Reseller liability is the third factor. SaaS products distributed through resellers, marketplaces (AWS Marketplace, Salesforce AppExchange, Microsoft AppSource, Google Workspace Marketplace) inherit accessibility expectations from the marketplace operator's standards. Apple and Google have both removed apps from their stores for accessibility violations; AWS Marketplace and Salesforce AppExchange listings increasingly require VPAT submission.

Cost and timeline reality for B2B SaaS

SaaS remediation is more expensive than ecommerce because the surface area is larger (every screen of the product is in scope), the components are more complex (custom data tables, virtualized lists, drag-and-drop), and the engineering organization typically has to retrofit accessibility into a design-system foundation that did not include it.
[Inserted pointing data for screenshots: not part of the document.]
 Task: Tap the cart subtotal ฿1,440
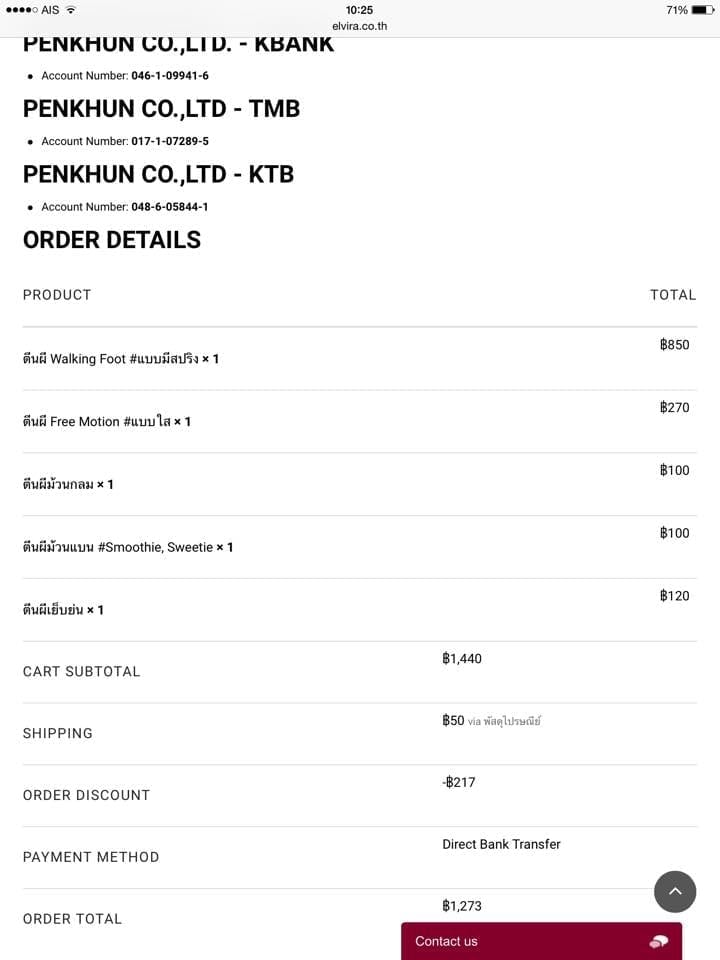[462, 658]
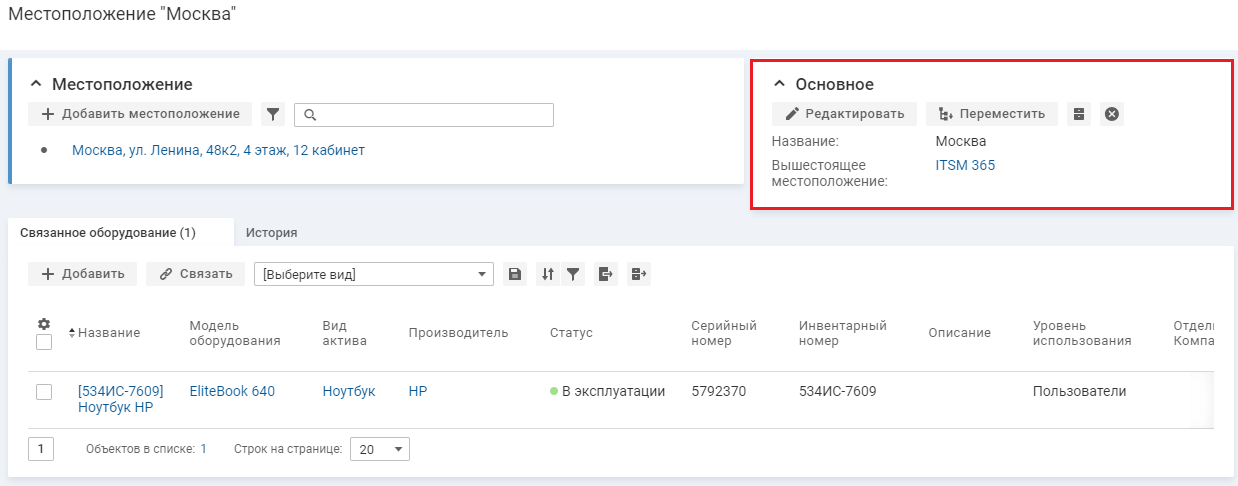This screenshot has width=1238, height=486.
Task: Click the equipment list filter funnel icon
Action: tap(573, 274)
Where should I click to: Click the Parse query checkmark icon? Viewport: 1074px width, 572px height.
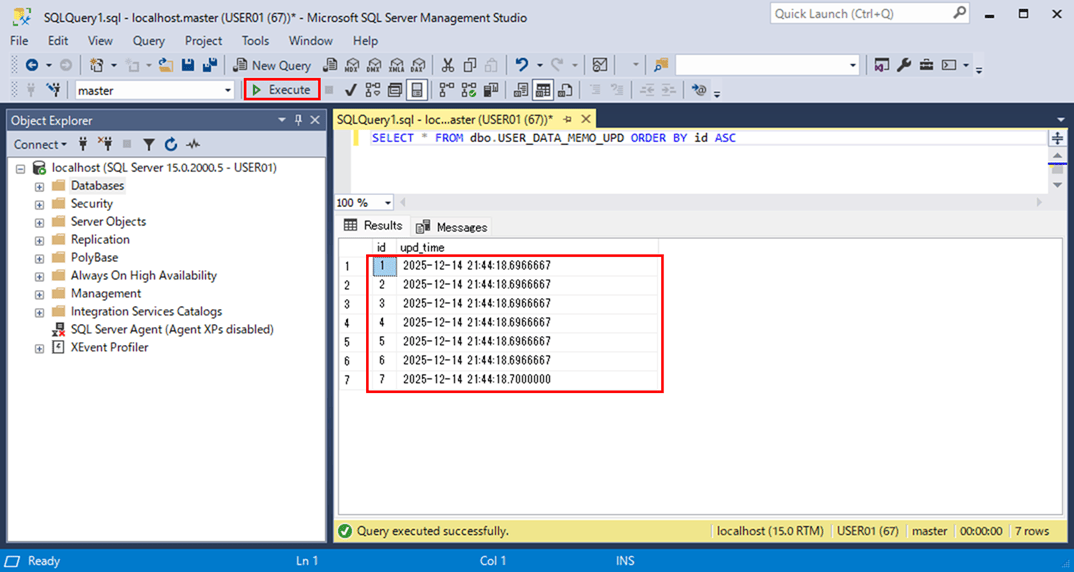pos(351,90)

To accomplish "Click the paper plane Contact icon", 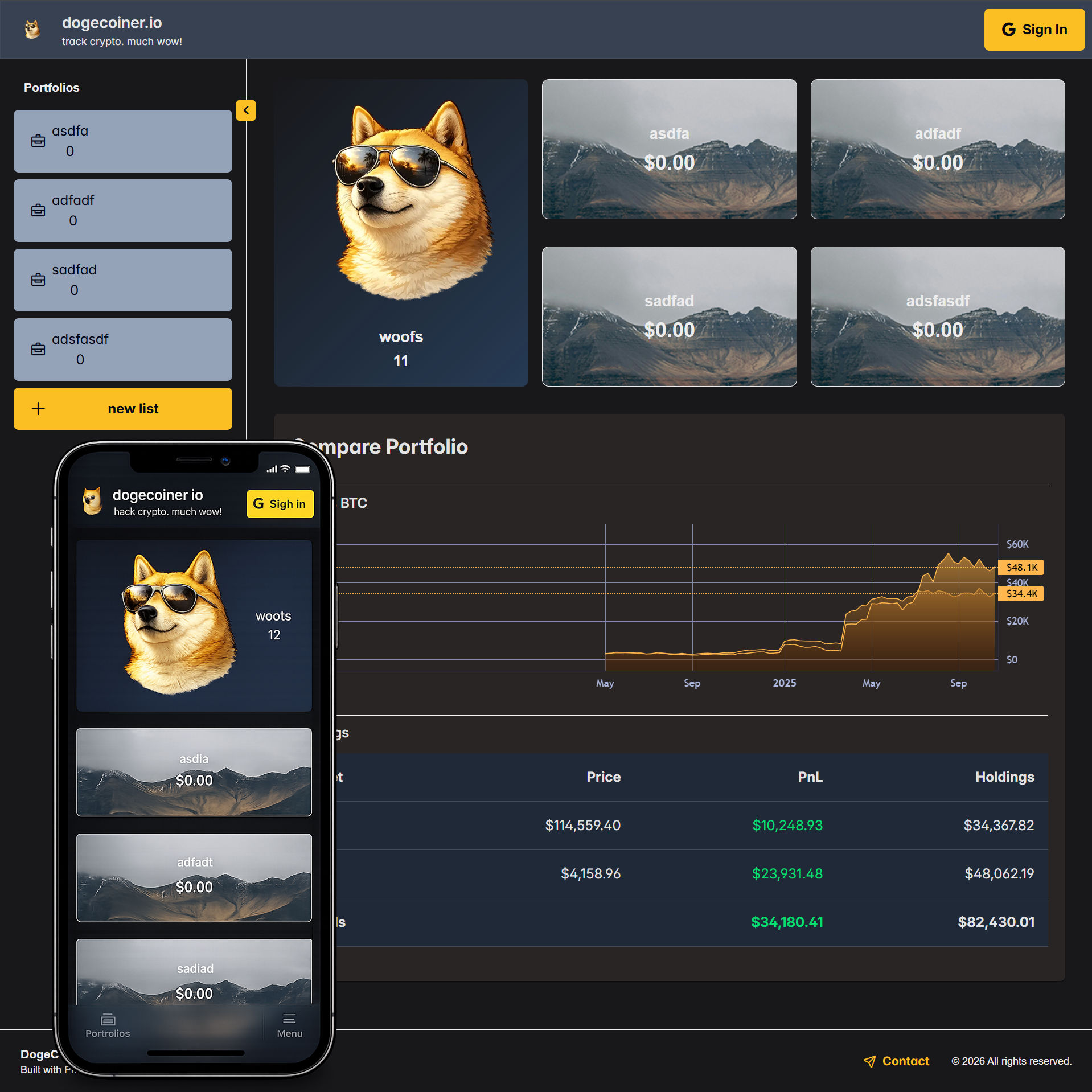I will (869, 1061).
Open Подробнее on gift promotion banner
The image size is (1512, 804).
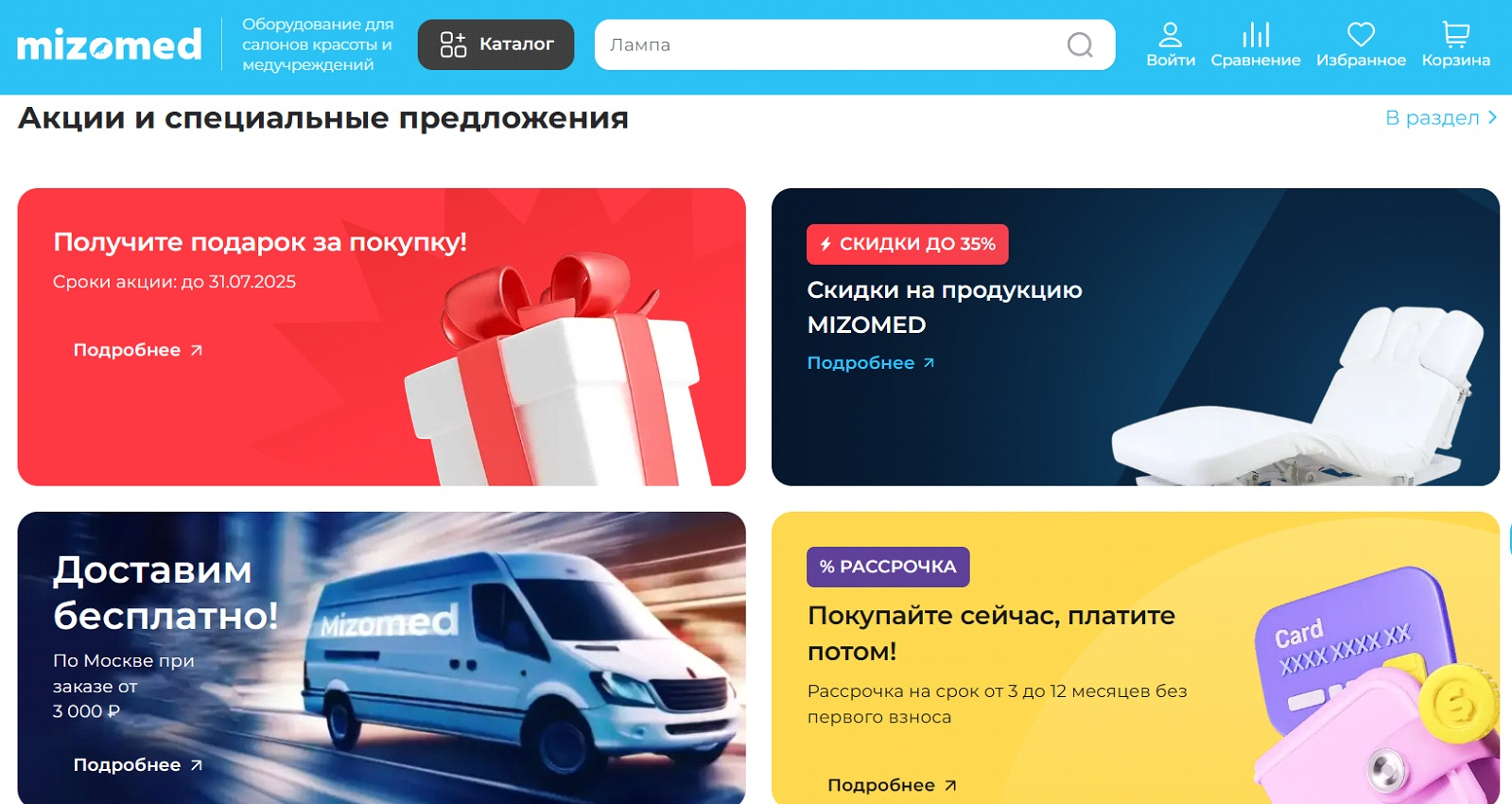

The work is also harder to amortize: enterprise buyers want VPAT updates with each major release, so accessibility becomes ongoing operational cost rather than a one-time project.

What to do today

Pull your most recent VPAT and read it critically. If it consists of "Supports" with no detail on testing methodology, what specific assistive technology was validated, and what known issues remain, you are at risk both in procurement (sophisticated buyers will reject it) and in litigation (a misrepresenting VPAT is itself actionable). Commission an honest audit, document specific issues with severity, and rewrite the VPAT to reflect actual conformance with explicit caveats.

Then identify your consumer-touching surfaces. Any flow where an end user (not your customer's administrator, but the actual person being served) interacts with the product is a Title III risk surface and a likely complaint source. Audit those flows first: applicant-tracking job application forms, tenant portal payment flows, patient scheduling, customer self-service. The B2B nature of the sale does not protect the consumer-facing path.

Finally, if you sell into the EU, confirm whether your product is within EAA scope. The directive's coverage list is specific and the national implementing laws have divergent enforcement profiles. Treating EAA as a US problem extension is a mistake; the conformance baseline (EN 301 549) overlaps heavily with WCAG but adds requirements that pure WCAG conformance does not satisfy.